[Excerpted text]
==*==

In the GO based enrichment analysis (Fig. 3A), cytoplasm was the top significantly enriched cellular component, then is intracellular part and macromolecular complex. Other cellular components were also significantly enriched including organelle membrane, ribosome and nucleosome. The cellular component enrichment analysis result was consist with subcellular location prediction result (Fig. 2B), which suggested Khib proteins were distributed in various subcellular locations or components among which cytoplasm was the first preferred subcellular place. In the molecular function level, the majorities dramatically enriched terms were ribosome, translation factors and peptidase activity related, implying protein metabolism including both protein synthesis and protein degradation is possibly influenced by Khib modification. Correspondingly, the top two markedly enriched peptide biosynthetic processes and peptide metabolic process in biological process analysis further consolidated this assumption. A number of carbon metabolism, respiration and energy production related biological processes were dramatically enriched, such as cellular respiration, single-organism carbohydrate catabolic, aerobic respiration, oxoacid metabolic, carboxylic acid metabolic, ribose phosphate metabolic and hydrogen transport, which indicated the potential regulation role of Khib in carbohydrate metabolism energy production.

==*==

Records from a dataset:
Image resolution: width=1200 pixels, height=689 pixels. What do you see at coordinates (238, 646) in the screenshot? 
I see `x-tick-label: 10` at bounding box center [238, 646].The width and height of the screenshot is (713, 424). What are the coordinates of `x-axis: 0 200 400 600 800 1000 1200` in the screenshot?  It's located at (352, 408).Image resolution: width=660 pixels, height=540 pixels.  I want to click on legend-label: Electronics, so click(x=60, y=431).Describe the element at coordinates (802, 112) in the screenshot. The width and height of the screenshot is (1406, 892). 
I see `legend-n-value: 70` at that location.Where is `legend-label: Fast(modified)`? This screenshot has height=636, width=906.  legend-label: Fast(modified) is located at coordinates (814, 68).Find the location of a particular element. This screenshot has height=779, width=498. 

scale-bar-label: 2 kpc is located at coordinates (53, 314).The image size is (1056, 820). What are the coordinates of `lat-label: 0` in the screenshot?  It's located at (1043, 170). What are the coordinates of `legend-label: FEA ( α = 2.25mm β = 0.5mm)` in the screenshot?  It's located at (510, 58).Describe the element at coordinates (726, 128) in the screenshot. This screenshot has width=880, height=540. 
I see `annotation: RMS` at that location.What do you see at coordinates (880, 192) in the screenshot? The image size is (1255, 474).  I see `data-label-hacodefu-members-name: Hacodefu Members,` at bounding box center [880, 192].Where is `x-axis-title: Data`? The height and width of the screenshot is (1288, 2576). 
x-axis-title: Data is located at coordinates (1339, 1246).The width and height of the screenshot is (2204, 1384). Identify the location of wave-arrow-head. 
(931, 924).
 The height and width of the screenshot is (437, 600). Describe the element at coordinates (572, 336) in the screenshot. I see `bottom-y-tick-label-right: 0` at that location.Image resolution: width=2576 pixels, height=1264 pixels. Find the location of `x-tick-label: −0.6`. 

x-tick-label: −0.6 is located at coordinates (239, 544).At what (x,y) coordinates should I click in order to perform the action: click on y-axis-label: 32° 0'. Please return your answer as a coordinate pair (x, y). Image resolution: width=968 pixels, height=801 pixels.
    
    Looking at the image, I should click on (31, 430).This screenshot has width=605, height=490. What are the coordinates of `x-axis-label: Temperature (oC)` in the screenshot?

==*==

[What to work on]
Answer these questions using the excerpted text:
(a) Which cellular component was the top significantly enriched one in the GO based enrichment analysis?
(b) At the molecular function level, which terms made up the majority of the dramatically enriched ones?
(c) What were the top two markedly enriched processes in the biological process analysis?
These entries have no connection to the excerpted text.

[The completed task]
(a) Cytoplasm.
(b) Terms related to ribosome, translation factors and peptidase activity.
(c) Peptide biosynthetic processes and peptide metabolic process.